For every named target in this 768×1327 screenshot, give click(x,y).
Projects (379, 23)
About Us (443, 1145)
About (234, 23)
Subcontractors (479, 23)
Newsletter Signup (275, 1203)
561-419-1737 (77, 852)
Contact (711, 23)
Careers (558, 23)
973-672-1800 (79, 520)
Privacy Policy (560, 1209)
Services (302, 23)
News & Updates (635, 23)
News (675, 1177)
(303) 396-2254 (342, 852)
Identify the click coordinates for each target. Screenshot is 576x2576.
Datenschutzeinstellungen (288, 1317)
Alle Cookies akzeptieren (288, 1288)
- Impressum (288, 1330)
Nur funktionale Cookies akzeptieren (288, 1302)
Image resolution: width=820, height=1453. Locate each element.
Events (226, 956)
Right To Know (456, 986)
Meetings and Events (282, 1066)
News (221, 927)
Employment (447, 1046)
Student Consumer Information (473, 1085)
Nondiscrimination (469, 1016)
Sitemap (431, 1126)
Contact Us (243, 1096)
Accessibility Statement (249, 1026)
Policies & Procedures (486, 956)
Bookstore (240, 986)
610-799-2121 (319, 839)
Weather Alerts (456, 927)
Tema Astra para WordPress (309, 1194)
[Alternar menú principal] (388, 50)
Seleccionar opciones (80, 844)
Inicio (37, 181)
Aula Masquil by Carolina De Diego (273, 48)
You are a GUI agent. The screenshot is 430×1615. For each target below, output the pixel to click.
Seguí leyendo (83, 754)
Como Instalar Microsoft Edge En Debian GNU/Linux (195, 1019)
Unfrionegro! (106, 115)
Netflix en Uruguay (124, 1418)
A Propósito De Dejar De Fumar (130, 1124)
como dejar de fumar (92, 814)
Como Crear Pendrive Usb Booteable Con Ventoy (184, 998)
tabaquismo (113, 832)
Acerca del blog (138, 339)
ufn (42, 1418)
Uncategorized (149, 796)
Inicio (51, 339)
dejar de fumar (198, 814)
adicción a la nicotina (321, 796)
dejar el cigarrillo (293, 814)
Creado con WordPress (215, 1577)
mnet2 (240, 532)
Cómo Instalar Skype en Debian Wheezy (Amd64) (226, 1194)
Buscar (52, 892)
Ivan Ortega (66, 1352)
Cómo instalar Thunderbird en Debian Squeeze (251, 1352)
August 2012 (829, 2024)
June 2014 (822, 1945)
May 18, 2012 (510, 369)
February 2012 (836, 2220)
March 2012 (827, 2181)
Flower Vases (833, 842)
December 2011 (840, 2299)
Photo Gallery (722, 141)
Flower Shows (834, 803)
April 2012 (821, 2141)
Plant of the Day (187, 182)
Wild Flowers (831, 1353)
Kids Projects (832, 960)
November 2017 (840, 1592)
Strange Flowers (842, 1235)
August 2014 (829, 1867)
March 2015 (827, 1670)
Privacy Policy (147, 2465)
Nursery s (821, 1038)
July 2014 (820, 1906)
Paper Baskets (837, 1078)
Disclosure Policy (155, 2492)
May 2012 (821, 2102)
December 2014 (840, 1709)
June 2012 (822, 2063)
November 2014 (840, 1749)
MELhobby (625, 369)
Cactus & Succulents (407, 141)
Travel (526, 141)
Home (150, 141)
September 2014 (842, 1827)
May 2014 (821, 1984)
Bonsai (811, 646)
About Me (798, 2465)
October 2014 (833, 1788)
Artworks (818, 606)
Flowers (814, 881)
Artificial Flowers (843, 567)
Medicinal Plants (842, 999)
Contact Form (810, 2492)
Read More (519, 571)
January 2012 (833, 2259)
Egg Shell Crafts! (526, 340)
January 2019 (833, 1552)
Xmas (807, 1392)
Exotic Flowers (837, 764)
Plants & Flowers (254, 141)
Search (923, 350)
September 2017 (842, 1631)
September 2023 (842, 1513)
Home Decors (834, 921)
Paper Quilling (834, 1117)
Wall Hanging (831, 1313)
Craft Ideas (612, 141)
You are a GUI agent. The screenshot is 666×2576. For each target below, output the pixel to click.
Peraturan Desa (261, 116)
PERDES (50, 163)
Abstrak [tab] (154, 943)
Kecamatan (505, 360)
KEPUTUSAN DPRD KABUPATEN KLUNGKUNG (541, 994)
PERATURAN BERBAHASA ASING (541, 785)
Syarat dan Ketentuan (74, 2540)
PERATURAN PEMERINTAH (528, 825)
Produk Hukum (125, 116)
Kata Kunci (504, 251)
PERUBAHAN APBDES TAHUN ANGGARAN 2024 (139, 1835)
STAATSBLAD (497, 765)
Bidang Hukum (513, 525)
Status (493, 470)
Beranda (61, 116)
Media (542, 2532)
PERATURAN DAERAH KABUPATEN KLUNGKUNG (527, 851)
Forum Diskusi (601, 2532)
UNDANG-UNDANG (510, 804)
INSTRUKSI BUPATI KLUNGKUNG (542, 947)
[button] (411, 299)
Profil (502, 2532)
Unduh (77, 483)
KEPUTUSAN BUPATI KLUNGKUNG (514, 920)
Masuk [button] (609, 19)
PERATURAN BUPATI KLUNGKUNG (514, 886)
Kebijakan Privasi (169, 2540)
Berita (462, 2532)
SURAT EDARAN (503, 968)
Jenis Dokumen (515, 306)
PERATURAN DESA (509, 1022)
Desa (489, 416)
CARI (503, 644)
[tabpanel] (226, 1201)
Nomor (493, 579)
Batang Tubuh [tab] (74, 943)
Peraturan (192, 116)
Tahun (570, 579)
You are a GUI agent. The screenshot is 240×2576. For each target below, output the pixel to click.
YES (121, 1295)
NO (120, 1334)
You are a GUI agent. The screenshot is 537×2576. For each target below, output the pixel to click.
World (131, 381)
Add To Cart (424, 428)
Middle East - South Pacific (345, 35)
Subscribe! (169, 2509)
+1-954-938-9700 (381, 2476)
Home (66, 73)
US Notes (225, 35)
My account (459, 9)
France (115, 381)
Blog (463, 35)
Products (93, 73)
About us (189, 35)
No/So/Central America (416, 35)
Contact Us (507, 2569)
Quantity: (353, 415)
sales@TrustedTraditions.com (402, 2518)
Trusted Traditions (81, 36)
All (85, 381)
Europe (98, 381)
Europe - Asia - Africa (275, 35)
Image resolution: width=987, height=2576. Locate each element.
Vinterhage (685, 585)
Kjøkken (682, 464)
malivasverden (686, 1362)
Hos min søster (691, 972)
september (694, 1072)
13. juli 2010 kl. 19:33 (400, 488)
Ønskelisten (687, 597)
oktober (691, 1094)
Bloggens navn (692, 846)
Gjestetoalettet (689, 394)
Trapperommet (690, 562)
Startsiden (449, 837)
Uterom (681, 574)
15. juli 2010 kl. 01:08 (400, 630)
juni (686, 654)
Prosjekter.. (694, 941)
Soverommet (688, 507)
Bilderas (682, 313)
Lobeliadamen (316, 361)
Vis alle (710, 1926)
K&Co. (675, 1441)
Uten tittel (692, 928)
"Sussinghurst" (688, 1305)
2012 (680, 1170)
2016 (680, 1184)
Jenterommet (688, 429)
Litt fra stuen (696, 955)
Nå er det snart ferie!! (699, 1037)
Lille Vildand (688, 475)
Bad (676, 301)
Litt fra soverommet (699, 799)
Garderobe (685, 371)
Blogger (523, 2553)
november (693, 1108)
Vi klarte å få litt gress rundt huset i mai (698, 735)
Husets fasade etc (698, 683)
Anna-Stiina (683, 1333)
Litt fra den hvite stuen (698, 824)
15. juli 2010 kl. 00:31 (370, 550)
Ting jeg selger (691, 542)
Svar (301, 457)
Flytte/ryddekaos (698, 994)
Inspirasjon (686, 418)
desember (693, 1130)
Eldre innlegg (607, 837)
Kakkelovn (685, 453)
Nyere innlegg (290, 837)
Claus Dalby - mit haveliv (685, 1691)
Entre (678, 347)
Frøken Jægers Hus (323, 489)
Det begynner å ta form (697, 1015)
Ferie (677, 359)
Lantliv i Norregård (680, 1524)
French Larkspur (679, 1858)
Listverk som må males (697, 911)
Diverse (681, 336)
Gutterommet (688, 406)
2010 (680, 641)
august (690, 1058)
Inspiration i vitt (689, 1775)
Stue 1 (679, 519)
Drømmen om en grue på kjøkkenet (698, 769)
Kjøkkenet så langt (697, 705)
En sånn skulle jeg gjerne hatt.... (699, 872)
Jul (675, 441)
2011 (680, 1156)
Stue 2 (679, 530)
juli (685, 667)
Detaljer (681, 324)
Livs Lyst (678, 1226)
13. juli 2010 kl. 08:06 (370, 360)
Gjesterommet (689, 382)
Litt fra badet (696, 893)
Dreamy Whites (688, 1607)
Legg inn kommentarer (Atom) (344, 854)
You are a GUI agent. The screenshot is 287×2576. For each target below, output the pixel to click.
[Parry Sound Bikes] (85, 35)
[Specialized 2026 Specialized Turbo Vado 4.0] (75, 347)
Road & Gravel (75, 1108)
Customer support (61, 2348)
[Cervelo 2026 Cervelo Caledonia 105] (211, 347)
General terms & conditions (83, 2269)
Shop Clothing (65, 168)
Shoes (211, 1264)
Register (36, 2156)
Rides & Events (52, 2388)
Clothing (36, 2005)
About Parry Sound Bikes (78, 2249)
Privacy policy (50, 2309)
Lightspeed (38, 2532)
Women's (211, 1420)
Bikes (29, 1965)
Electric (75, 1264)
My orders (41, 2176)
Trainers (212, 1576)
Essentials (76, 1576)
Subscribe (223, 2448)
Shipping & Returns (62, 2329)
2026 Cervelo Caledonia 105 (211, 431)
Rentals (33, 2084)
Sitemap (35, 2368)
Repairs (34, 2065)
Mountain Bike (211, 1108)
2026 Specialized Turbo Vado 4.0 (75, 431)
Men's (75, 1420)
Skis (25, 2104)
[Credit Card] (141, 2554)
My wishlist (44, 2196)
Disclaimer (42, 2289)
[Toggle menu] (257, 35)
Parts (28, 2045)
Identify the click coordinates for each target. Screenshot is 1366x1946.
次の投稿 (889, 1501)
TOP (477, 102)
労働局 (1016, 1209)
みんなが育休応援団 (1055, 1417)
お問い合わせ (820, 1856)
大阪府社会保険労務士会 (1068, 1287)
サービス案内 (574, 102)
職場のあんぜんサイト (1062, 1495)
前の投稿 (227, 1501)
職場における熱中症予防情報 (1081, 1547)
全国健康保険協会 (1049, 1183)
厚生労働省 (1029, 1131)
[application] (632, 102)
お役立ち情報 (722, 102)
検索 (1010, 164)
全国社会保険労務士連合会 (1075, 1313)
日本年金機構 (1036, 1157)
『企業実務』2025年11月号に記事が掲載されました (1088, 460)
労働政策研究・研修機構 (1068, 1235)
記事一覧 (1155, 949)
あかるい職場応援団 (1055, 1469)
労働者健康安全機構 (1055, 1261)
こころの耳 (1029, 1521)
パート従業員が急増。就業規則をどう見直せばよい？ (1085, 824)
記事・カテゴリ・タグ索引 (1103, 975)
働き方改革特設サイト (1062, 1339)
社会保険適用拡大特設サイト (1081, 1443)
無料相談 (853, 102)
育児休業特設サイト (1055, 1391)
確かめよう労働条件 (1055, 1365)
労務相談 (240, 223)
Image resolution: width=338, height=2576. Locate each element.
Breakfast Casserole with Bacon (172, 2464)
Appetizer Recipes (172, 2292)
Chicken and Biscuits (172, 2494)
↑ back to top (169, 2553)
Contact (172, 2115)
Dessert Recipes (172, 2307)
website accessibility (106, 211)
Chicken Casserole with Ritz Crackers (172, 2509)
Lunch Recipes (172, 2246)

──────────

§ **What the task requires**:
Copy every line of the material in which the word "Turbo" occurs.

§ **Solved problem**:
[Specialized 2026 Specialized Turbo Vado 4.0] (75, 347)
2026 Specialized Turbo Vado 4.0 (75, 431)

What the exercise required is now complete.